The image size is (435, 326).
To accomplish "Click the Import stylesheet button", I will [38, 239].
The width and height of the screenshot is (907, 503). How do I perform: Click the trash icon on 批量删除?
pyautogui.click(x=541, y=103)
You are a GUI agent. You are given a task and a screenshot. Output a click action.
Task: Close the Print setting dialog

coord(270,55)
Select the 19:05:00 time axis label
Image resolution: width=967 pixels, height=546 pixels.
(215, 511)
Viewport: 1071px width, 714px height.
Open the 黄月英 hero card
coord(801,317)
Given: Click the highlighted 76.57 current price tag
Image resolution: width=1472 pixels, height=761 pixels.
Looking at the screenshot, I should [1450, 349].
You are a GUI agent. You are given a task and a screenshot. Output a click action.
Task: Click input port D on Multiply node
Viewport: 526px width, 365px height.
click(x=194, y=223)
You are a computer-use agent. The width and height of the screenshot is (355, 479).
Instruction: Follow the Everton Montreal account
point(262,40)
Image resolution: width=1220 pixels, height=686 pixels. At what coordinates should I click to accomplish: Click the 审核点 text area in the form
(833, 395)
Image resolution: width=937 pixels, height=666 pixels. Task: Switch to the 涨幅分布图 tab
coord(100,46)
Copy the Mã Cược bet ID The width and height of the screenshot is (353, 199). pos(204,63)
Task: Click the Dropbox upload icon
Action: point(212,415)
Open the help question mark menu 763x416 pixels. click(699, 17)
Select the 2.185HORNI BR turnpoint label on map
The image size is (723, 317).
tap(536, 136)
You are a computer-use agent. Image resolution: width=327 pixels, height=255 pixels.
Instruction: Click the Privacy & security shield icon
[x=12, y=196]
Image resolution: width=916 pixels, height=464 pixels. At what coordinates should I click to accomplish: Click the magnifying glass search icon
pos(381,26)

·····

AIM OF THE EXERCISE: Taking the line that contains "Task: Click input port D on Multiply node" as the first, reproduce every line through the end of the entries exactly.

RESPONSE TO THIS TASK:
Task: Click input port D on Multiply node
Viewport: 526px width, 365px height.
click(x=194, y=223)
You are a computer-use agent. The width and height of the screenshot is (355, 479).
Instruction: Follow the Everton Montreal account
point(262,40)
Image resolution: width=1220 pixels, height=686 pixels. At what coordinates should I click to accomplish: Click the 审核点 text area in the form
(833, 395)
Image resolution: width=937 pixels, height=666 pixels. Task: Switch to the 涨幅分布图 tab
coord(100,46)
Copy the Mã Cược bet ID The width and height of the screenshot is (353, 199). pos(204,63)
Task: Click the Dropbox upload icon
Action: point(212,415)
Open the help question mark menu 763x416 pixels. click(699, 17)
Select the 2.185HORNI BR turnpoint label on map
The image size is (723, 317).
tap(536, 136)
You are a computer-use agent. Image resolution: width=327 pixels, height=255 pixels.
Instruction: Click the Privacy & security shield icon
[x=12, y=196]
Image resolution: width=916 pixels, height=464 pixels. At what coordinates should I click to accomplish: Click the magnifying glass search icon
pos(381,26)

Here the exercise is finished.